Dear Investors,
There was bloodbath in the stock markets for almost a year. 2008 happened to be one among the worst periods. Having invested in various mutual fund schemes, the unrealised loss in various schemes is frightening to look at. Is it not ? If that is the case, will these funds ever recover ? Will my principal amount atleast break even ? Did I do a mistake by parking money in risky mutual fund schemes ? These are the doubts persisting with most of the investors in the market.
We are not going to sing the same old songs like “Think long term”, “Invest only the surplus”, “Align Investments with long term goals” & “Invest & do not save” etc.,
We looked at a select set of funds promoted from reputed fund houses. These funds were launched atleast 5 years back, some even go back to 1993. The findings were simple if not astonishing. 1 year and less than 1 year returns were –ve to the extent of 50%. We looked at the returns since inception. In spite of several ups and downs in the market, these funds had averaged a return of 20% compounded annualised yearly. This kind of appreciation is better vis-a-vis traditional saving instruments like FD, PPF, NSC, Insurance and company deposits. To come up with a little more detail, let us look at the following scenario...
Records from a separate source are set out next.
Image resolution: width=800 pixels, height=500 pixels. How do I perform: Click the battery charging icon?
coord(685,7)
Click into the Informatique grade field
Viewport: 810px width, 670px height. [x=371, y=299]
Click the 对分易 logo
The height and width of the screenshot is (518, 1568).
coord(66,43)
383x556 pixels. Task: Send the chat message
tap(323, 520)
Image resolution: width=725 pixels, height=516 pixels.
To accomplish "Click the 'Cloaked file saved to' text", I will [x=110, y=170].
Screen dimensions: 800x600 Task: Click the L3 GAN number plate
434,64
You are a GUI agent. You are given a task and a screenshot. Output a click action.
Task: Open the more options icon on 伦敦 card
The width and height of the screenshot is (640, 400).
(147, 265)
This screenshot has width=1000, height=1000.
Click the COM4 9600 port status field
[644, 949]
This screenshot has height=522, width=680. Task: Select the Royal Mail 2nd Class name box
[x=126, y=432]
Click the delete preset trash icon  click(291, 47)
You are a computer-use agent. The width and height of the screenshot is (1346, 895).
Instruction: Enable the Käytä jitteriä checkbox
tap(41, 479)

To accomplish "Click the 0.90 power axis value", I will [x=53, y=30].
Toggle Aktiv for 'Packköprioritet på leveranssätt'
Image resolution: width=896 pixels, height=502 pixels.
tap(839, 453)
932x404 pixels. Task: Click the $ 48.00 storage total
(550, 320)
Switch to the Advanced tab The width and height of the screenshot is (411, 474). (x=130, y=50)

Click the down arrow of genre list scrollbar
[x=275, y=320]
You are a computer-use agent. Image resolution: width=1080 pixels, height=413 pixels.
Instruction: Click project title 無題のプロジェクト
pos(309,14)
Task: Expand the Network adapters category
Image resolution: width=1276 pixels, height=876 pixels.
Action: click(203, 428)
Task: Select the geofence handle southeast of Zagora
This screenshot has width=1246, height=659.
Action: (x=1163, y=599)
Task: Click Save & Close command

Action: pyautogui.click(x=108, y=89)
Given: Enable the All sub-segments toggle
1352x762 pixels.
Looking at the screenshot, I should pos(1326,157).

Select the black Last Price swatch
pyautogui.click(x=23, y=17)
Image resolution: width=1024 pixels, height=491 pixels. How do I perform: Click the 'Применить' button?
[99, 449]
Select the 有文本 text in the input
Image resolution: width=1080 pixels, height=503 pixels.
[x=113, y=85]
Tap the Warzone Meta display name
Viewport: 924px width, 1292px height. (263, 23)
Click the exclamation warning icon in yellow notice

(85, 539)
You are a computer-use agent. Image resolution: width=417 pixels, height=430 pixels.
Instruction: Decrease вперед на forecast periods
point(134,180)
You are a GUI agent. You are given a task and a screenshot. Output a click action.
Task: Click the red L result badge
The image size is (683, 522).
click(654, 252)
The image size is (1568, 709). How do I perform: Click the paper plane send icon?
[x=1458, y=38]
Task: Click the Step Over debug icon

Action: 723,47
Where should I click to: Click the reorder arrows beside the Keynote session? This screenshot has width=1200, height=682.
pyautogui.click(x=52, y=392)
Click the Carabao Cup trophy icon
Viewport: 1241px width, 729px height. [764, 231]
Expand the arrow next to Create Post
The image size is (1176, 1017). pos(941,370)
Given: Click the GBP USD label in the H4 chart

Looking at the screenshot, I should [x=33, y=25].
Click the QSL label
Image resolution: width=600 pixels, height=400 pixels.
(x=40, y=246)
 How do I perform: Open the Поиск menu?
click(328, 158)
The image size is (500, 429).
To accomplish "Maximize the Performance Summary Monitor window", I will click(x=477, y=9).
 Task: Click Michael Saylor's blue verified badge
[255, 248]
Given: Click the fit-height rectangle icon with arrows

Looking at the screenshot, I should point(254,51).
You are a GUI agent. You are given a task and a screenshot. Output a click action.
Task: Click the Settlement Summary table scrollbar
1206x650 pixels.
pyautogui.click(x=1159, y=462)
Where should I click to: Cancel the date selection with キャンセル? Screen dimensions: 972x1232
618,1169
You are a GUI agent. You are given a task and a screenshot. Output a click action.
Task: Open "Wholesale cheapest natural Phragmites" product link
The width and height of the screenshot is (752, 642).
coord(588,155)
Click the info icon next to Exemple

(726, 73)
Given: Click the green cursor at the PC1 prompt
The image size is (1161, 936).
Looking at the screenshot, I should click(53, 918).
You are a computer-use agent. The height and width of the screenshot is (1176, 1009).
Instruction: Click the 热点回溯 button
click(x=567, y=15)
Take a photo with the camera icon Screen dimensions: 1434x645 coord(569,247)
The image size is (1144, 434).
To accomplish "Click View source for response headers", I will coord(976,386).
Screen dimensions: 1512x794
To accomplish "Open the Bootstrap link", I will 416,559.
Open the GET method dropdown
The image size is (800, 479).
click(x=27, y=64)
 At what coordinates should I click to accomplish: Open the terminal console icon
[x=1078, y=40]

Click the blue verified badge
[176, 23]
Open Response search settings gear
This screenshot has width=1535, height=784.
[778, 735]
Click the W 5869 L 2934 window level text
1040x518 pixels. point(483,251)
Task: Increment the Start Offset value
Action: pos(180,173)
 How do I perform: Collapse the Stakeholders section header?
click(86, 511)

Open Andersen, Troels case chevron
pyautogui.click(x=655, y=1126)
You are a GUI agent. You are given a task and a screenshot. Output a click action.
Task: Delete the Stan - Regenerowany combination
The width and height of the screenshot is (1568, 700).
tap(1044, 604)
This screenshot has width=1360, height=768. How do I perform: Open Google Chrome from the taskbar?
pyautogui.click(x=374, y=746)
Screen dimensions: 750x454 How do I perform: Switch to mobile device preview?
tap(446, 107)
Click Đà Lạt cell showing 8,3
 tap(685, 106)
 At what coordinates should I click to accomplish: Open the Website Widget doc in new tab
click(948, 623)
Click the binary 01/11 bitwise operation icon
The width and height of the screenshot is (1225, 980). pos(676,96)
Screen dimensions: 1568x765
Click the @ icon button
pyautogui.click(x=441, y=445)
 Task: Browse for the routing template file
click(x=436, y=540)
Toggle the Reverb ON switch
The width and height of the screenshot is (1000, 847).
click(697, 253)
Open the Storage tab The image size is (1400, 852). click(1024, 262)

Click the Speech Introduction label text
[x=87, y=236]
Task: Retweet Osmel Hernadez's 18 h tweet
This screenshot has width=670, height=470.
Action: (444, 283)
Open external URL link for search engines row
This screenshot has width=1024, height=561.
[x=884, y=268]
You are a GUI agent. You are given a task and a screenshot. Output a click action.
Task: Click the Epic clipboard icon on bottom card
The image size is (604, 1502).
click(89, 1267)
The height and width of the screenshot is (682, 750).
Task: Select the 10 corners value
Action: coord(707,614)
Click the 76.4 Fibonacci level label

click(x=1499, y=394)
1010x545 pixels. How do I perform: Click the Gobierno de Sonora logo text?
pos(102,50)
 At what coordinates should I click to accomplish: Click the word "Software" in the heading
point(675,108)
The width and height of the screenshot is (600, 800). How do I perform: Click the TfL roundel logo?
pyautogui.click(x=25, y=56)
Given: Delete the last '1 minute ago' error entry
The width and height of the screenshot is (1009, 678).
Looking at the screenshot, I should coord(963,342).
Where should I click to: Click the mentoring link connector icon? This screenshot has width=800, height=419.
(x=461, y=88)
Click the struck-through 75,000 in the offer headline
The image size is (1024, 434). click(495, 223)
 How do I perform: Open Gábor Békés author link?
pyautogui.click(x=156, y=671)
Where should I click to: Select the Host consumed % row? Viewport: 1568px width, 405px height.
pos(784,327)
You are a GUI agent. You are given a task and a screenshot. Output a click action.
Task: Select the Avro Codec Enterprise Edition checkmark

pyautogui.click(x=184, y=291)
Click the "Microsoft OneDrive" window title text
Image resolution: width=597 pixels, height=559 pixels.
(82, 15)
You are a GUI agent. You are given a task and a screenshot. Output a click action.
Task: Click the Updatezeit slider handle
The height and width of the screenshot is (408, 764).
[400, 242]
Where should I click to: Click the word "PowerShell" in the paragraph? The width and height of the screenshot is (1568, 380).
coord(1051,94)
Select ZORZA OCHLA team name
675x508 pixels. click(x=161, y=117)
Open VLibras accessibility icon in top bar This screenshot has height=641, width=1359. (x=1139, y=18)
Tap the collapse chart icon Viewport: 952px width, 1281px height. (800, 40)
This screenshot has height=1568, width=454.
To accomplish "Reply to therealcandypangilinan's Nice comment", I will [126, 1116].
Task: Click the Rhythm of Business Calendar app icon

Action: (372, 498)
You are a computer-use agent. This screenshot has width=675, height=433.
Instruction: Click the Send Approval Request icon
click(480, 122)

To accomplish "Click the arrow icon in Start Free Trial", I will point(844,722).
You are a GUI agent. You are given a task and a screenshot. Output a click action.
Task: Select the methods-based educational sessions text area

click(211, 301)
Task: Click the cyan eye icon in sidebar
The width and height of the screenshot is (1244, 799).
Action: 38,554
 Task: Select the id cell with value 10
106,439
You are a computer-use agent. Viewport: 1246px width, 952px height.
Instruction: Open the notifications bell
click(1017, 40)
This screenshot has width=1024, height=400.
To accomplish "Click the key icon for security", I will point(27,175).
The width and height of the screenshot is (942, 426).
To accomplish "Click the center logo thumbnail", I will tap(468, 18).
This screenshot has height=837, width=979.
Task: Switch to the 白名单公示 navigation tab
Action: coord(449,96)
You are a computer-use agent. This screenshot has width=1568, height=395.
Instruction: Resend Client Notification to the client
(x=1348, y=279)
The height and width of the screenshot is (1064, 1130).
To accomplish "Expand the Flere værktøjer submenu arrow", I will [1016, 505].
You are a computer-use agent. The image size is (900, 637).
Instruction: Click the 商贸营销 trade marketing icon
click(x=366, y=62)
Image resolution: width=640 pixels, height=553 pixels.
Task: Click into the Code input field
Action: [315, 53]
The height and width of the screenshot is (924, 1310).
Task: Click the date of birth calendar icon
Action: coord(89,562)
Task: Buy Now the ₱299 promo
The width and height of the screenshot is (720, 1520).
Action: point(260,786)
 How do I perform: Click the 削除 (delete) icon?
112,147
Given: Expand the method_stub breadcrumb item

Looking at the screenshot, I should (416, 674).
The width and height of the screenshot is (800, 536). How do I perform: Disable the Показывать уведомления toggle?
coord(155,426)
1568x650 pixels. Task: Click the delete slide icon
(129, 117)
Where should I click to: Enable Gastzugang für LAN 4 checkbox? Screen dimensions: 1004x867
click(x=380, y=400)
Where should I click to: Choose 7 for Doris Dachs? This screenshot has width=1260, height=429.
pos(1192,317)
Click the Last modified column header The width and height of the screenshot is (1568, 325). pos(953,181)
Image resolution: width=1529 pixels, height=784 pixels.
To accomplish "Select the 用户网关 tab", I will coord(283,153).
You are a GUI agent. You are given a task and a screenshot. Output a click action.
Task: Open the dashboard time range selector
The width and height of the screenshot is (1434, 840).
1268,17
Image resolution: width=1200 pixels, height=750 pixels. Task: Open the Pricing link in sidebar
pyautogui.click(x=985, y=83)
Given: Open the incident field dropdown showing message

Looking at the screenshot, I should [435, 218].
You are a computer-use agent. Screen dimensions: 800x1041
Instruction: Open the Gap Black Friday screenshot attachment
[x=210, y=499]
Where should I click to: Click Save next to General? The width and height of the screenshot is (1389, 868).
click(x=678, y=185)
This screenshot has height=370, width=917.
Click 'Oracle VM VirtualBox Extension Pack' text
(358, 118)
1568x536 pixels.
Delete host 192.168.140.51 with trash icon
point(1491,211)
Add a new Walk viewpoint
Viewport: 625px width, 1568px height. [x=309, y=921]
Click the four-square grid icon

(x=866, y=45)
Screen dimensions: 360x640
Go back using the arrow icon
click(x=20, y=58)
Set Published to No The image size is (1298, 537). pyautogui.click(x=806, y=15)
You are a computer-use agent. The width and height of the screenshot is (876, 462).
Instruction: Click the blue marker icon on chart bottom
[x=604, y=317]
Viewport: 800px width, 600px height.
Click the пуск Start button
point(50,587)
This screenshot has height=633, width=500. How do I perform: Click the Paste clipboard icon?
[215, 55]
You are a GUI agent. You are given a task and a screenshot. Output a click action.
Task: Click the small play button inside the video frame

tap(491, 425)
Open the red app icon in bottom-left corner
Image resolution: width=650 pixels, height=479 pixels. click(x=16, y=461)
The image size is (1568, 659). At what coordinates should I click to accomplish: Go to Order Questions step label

For instance, if you had invested Rs.1,00,000/- in Reliance Growth Fund at inception, its value as on date (at this bottom of the market) is Rs. 19,19,853.00
After going through this data, we are, but forced to play the same old tunes “Think long term”, “Invest only the surplus”, “Align Investments with long term goals” & “Invest & do not save”. Because fundamentals of investing hold good at all times good or bad.
Align long term goals with investing !!! Attract Wealth !!!